Wednesday, December 6, 2017
Eugene Volokh (UCLA), Now That State Income Taxes Aren’t Going to be Deductible, Will States Switch to Payroll Taxes?:
[S]ay California replaces the state income tax (at least for employment income) with a state payroll tax that’s paid by the employer, and that it comes in at the same amount per employee. As I understand it, the payroll tax — like most other business expenses, such as salaries paid to employees — is deductible by the employer; and it’s not taxable income for the employee, because it’s not the employee’s income. ...
That’s how I understand the thinking of University of Chicago professor Dan Hemel, who wrote about this last month: ...
States like New York and California could impose an employer-side payroll tax pegged to the top marginal rate in the state and allow individuals to claim a refundable credit against state income taxes equal to the payroll taxes paid on their behalf.
The key point here is that a state, through a relatively straightforward legislative maneuver, could entirely negate the effect of the House or Senate proposal with respect to state and local income taxes paid on wage income (which is more than two-thirds of all household income).
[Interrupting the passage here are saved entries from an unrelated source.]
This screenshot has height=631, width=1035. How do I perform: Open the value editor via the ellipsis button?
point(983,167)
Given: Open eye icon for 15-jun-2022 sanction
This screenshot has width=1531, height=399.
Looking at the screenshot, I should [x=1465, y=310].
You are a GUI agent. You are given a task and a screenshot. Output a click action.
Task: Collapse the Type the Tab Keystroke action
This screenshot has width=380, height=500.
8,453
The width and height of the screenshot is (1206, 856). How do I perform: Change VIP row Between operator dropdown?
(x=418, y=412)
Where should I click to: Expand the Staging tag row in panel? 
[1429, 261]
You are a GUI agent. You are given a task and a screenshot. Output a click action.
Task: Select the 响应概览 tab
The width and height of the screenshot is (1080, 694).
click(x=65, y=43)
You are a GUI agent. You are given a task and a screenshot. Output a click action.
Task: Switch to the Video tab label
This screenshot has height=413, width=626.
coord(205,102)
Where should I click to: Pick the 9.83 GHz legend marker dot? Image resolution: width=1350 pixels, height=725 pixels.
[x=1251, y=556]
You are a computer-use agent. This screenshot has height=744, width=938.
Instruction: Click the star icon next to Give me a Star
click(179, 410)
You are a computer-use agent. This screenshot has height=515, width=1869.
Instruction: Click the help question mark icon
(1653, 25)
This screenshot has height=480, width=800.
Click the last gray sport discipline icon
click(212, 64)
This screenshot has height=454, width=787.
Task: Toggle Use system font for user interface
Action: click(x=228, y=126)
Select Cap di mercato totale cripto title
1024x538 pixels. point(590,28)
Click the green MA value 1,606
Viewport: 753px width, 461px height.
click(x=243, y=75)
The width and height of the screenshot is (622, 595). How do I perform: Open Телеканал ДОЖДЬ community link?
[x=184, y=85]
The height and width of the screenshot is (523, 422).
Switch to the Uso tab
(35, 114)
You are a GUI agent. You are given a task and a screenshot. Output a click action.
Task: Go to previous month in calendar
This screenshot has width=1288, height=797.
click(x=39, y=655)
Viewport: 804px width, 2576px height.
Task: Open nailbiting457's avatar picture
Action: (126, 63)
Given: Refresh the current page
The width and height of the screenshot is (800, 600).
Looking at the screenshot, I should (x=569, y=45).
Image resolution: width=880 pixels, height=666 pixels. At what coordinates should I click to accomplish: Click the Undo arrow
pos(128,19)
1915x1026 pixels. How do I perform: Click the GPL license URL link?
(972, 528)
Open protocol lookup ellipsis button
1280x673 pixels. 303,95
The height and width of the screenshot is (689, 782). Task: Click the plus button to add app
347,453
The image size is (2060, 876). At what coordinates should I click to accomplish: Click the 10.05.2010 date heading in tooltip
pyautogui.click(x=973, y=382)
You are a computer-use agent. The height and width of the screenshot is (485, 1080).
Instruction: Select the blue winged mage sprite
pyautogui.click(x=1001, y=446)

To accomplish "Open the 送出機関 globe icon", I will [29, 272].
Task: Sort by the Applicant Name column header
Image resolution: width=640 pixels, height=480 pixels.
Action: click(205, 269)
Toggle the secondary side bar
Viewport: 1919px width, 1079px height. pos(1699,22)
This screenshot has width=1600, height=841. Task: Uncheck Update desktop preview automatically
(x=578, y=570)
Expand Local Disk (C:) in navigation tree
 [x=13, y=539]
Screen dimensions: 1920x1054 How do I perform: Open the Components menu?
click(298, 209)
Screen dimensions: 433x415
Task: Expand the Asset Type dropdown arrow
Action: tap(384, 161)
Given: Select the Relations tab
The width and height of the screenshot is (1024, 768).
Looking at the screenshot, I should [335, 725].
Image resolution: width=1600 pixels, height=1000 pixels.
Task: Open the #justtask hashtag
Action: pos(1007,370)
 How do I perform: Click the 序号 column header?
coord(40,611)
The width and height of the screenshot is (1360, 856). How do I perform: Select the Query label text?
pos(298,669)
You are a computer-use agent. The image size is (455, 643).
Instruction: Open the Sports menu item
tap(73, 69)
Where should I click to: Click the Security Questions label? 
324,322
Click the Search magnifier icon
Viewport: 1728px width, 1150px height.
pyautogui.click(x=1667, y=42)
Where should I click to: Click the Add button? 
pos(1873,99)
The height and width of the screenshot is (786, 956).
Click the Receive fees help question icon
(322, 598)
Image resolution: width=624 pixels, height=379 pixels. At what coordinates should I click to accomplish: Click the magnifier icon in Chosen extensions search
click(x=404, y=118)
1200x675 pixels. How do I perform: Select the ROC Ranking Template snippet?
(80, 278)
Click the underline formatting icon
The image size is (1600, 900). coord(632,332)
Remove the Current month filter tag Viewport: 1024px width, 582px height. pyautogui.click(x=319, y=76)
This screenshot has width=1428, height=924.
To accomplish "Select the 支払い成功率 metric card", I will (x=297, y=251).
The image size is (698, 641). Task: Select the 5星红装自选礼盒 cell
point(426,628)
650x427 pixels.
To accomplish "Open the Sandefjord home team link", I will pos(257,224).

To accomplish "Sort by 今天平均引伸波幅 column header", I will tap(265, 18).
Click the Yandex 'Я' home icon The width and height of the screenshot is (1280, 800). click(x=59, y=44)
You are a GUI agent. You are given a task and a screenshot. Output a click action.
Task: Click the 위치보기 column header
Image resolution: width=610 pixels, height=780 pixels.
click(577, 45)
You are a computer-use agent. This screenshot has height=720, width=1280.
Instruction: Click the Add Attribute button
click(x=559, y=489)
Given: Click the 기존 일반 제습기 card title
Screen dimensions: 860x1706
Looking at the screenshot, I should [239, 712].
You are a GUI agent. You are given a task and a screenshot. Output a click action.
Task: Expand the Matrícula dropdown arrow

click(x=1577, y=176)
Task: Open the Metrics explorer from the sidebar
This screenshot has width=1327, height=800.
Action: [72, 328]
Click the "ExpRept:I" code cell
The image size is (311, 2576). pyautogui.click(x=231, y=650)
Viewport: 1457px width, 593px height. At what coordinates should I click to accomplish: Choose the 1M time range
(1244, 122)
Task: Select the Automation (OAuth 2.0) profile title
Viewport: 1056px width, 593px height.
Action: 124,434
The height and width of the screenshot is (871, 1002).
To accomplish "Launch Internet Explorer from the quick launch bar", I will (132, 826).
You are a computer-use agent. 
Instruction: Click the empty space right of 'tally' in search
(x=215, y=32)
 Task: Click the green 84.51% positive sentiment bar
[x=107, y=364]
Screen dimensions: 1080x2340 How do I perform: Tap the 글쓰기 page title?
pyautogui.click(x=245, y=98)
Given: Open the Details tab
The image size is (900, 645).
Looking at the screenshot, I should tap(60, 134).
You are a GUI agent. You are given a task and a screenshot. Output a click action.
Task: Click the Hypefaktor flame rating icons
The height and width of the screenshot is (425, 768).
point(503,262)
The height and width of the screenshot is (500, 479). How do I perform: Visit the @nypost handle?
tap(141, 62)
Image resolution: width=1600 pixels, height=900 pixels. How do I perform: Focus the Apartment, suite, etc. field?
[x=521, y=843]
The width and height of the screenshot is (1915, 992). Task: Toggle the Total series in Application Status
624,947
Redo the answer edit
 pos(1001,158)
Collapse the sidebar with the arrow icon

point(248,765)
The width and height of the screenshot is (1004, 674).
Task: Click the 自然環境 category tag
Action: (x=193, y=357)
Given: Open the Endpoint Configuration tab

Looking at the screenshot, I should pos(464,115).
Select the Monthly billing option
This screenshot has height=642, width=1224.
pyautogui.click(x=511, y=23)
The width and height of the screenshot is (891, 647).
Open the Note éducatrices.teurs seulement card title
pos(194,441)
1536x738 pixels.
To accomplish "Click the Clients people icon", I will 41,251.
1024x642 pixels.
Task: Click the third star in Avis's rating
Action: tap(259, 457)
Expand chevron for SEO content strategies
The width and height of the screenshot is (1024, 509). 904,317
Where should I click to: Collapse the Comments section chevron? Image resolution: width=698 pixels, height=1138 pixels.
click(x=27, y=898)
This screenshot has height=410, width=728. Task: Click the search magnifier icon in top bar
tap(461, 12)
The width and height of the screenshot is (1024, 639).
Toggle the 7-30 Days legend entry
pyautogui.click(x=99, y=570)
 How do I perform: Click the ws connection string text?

And given that this maneuver would make state taxes excludible for non-itemizers as well, the net effect could even be to lose money for the federal government.
One might ask why states don’t do this already. Even under current law, there are several advantages to states if they raise revenue through payroll taxes rather than personal income taxes: lower Social Security and Medicare taxes for all wage-earners; avoidance of the alternative minimum tax and the effects of the Pease provision for high earners; and exclusion of state taxes for workers who take the standard deduction. While it’s a bit of a mystery, the best explanation is probably that the benefits aren’t yet enough to motivate states to rearrange their tax systems, given that the people who pay the lion’s share of state income taxes are itemizers who can claim the SALT [that’s state-and-local-tax] deduction. Take away the SALT deduction for income taxes, though, and suddenly the motivation to shift away from a state income tax and toward a state payroll tax becomes much more powerful.